Pressemitteilung

Steigende Zahl von Kriegsflüchtlingen: Land Hessen muss für bessere Beratungs- und Unterstützungsstrukturen sorgen

Saadet SönmezMigration und IntegrationRegierung und Hessischer LandtagSoziales

Der Paritätische Wohlfahrtsverband Hessen und der Hessische Flüchtlingsrats beklagen in einer gemeinsamen Pressemitteilung angesichts steigender Zahlen von aus der Ukraine fliehenden Menschen eine fehlende professionelle Beratungsstruktur für Geflüchtete in Hessen. Dazu erklärt Saadet Sönmez, integrationspolitische Sprecherin der Fraktion DIE LINKE. im Hessischen Landtag:

„DIE LINKE-Fraktion unterstützt die Forderung des Paritätischen Wohlfahrtsverbands und des Hessischen Flüchtlingsrats, dass die Landesregierung unabhängige professionelle Beratungsstrukturen stärken und flächendeckend ausbauen muss. Es ist zwar erfreulich, wenn viele Menschen den aktuell hier ankommenden Kriegsflüchtlingen aus der Ukraine helfen. Doch es ist absehbar, dass zivilgesellschaftliche Hilfsstrukturen auf Dauer die Aufgaben nicht im notwendigen Maß schultern können. Nun rächt sich, dass die schwarzgrüne Landesregierung professionelle Hilfs- und Beratungsstrukturen nicht ausreichend ausgestattet hat.

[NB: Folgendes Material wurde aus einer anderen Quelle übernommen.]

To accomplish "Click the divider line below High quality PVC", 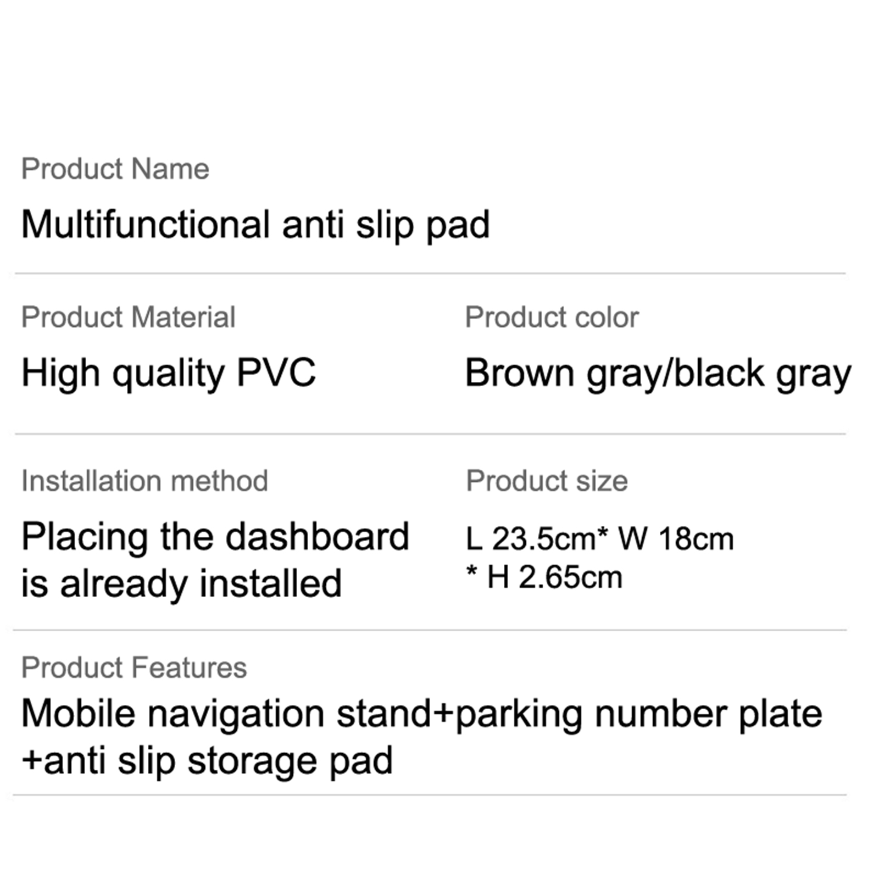I will (430, 434).
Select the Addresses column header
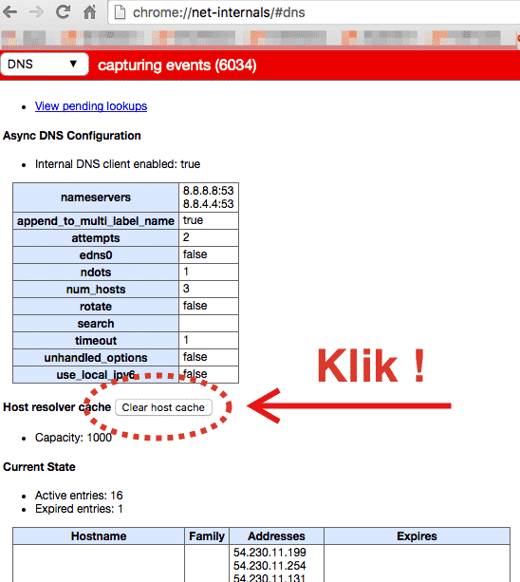 point(276,536)

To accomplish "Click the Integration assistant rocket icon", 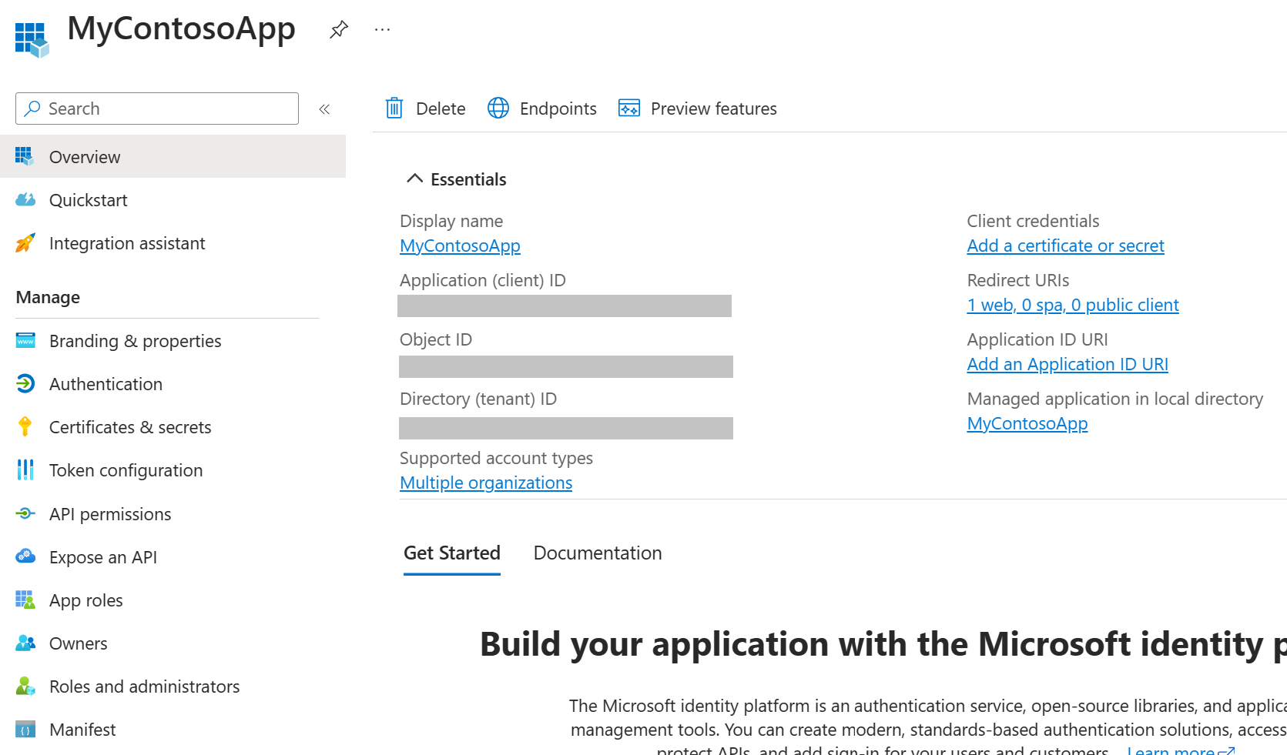I will pos(25,243).
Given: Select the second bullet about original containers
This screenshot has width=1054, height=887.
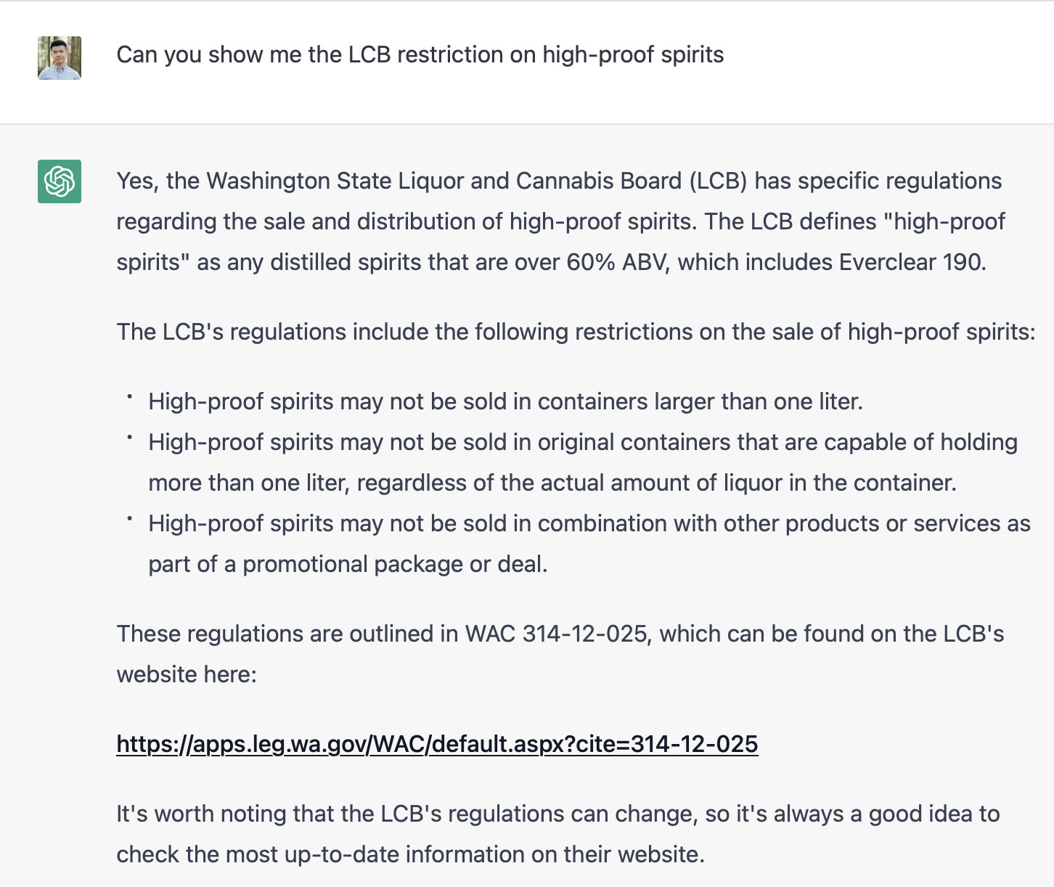Looking at the screenshot, I should (581, 462).
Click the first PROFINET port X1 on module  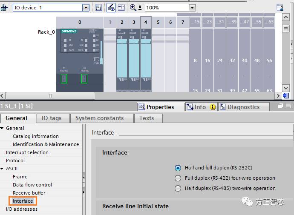[64, 78]
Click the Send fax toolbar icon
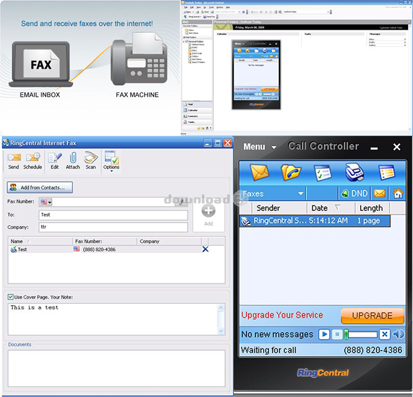 13,160
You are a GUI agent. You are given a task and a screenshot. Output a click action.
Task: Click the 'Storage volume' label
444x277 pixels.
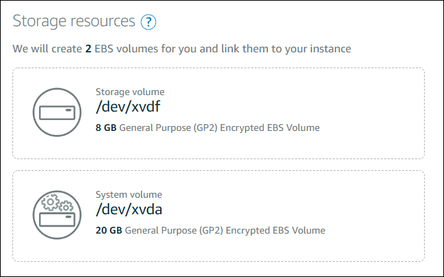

Es ist ein schweres Versäumnis der Landesregierung, dass es in Hessen, anders als in anderen Bundesländer, keine Förderung regionaler Migrations- und Flüchtlingsberatungsstellen gibt. Hier muss Schwarzgrün handeln und diesen Fehler jetzt beheben.“

Außerdem trete DIE LINKE grundsätzlich dafür ein, dass der Umgang mit ukrainischen Geflüchteten auch der Maßstab für den Umgang mit Geflüchteten aus anderen Kriegsgebieten sein sollte. Es dürfe keine Geflüchtete erster und zweiter Klasse geben. Auch in anderen Teilen der Welt verursachen dort stattfindende Kriege sehr großes Leid, so Sönmez.